>> Begin Material shown

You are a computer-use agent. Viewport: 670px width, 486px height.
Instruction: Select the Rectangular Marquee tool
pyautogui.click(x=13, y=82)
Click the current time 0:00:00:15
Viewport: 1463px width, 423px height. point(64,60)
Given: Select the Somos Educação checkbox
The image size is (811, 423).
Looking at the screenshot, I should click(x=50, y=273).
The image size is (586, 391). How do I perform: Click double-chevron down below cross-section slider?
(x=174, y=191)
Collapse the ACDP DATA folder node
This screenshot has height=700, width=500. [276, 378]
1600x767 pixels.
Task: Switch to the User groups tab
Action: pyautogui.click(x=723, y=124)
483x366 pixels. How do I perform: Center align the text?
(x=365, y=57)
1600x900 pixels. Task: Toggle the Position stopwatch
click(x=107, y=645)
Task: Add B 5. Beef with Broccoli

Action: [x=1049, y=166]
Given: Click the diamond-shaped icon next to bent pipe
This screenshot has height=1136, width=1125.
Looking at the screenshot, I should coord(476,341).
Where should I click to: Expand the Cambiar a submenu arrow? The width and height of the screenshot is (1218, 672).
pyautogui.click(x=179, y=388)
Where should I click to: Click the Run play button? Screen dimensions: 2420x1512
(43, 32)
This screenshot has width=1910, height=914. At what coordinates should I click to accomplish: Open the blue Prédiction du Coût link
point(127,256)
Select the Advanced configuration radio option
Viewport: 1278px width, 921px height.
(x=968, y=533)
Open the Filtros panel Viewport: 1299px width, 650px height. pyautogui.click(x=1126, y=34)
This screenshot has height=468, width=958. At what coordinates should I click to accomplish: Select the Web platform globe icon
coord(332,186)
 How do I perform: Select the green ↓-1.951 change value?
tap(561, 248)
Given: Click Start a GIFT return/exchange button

>> End Material shown

* What the task asks: Write out every one of the entries above, reproducing each line exactly as it appears.

* Complete output:
You are a computer-use agent. Viewport: 670px width, 486px height.
Instruction: Select the Rectangular Marquee tool
pyautogui.click(x=13, y=82)
Click the current time 0:00:00:15
Viewport: 1463px width, 423px height. point(64,60)
Given: Select the Somos Educação checkbox
The image size is (811, 423).
Looking at the screenshot, I should click(x=50, y=273).
The image size is (586, 391). How do I perform: Click double-chevron down below cross-section slider?
(x=174, y=191)
Collapse the ACDP DATA folder node
This screenshot has height=700, width=500. [276, 378]
1600x767 pixels.
Task: Switch to the User groups tab
Action: pyautogui.click(x=723, y=124)
483x366 pixels. How do I perform: Center align the text?
(x=365, y=57)
1600x900 pixels. Task: Toggle the Position stopwatch
click(x=107, y=645)
Task: Add B 5. Beef with Broccoli

Action: [x=1049, y=166]
Given: Click the diamond-shaped icon next to bent pipe
This screenshot has height=1136, width=1125.
Looking at the screenshot, I should coord(476,341).
Where should I click to: Expand the Cambiar a submenu arrow? The width and height of the screenshot is (1218, 672).
pyautogui.click(x=179, y=388)
Where should I click to: Click the Run play button? Screen dimensions: 2420x1512
(43, 32)
This screenshot has width=1910, height=914. At what coordinates should I click to accomplish: Open the blue Prédiction du Coût link
point(127,256)
Select the Advanced configuration radio option
Viewport: 1278px width, 921px height.
(x=968, y=533)
Open the Filtros panel Viewport: 1299px width, 650px height. pyautogui.click(x=1126, y=34)
This screenshot has height=468, width=958. At what coordinates should I click to accomplish: Select the Web platform globe icon
coord(332,186)
 How do I perform: Select the green ↓-1.951 change value?
tap(561, 248)
Given: Click Start a GIFT return/exchange button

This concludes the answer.